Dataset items
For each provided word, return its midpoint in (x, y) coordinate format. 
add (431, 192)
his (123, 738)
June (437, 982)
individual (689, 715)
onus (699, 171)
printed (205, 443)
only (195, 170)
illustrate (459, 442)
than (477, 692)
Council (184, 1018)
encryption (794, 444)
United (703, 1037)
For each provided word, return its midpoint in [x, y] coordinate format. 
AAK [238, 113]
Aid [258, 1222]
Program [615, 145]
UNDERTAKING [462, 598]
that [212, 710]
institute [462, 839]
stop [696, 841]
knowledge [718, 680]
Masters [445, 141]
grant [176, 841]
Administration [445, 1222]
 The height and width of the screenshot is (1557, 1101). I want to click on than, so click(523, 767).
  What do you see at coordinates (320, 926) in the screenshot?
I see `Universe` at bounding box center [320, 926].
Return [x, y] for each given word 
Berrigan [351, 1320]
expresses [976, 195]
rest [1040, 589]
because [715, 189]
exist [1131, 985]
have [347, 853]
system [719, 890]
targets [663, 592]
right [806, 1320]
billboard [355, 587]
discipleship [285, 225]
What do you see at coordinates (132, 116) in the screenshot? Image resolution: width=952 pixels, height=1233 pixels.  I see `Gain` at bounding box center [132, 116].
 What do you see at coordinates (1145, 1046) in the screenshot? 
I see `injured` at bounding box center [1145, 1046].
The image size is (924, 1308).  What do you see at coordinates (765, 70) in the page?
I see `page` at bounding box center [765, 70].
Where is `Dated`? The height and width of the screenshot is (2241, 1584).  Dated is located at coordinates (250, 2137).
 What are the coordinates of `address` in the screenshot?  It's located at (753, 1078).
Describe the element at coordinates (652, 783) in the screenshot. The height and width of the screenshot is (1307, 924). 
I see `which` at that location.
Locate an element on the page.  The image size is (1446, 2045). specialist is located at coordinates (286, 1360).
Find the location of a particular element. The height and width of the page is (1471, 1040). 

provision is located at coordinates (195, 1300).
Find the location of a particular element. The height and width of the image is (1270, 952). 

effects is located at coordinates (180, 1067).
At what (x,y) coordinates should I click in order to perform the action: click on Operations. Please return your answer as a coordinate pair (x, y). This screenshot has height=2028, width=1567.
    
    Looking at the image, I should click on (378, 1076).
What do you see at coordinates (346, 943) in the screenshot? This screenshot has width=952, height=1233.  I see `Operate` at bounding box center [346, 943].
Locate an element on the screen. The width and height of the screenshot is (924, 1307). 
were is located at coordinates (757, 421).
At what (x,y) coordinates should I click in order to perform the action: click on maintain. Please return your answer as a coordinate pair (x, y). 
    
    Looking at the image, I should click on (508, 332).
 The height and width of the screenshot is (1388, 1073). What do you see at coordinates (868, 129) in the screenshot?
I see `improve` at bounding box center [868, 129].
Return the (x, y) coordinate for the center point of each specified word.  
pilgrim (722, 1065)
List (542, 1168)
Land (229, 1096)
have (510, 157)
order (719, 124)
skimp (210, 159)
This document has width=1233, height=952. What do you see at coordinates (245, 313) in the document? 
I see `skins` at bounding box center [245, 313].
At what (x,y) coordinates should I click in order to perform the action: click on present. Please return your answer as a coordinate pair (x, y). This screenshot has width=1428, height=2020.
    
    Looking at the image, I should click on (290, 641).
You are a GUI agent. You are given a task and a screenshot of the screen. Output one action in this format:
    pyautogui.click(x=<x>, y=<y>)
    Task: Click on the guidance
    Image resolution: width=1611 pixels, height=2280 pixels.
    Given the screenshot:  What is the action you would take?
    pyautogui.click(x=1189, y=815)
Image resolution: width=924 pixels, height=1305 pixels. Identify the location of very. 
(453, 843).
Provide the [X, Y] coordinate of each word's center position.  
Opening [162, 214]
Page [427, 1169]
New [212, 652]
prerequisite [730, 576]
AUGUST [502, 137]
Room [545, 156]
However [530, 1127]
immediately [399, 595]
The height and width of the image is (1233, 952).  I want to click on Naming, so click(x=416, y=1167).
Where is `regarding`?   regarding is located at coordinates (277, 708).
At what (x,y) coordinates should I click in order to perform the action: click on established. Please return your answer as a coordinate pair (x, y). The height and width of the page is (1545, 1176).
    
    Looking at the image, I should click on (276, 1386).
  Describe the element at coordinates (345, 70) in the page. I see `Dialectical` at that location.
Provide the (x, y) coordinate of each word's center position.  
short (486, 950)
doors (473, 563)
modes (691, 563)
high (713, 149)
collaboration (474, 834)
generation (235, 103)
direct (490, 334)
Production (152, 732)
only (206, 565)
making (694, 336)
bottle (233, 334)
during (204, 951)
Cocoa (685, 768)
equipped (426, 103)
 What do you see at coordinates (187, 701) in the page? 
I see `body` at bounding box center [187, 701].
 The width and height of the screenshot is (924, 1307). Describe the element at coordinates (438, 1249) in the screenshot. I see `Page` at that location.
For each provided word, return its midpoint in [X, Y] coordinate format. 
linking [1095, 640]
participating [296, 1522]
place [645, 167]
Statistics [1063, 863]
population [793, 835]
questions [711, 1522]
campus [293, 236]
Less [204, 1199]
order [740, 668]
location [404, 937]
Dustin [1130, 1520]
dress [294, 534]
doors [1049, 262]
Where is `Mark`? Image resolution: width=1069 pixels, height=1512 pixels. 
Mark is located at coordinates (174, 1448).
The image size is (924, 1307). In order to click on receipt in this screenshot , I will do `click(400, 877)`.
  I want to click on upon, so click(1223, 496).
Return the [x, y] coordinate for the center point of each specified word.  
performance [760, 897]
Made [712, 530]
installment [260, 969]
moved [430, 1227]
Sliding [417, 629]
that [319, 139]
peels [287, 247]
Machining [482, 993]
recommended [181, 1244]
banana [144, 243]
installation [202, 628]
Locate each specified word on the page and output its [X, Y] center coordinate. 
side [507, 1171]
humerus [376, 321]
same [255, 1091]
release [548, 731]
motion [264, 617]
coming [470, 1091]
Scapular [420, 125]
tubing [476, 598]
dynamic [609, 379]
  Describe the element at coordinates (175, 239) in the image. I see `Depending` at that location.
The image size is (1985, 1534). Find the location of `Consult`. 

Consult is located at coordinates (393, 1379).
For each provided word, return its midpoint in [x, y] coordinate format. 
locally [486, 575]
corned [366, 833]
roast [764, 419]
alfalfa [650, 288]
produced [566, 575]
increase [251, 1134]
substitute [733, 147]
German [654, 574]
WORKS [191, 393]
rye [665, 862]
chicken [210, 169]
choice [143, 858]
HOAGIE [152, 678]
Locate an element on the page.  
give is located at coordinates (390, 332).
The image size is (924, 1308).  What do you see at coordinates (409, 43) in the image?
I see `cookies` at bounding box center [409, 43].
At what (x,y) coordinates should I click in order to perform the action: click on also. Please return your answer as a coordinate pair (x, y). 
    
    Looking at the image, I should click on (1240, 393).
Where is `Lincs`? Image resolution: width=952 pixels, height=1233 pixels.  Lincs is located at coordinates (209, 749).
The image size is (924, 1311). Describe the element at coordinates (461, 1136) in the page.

REQUIRED WORK:
How many lines of the records above contain the string "midpoint"? Reply with the count alone.

EXPECTED ANSWER:
4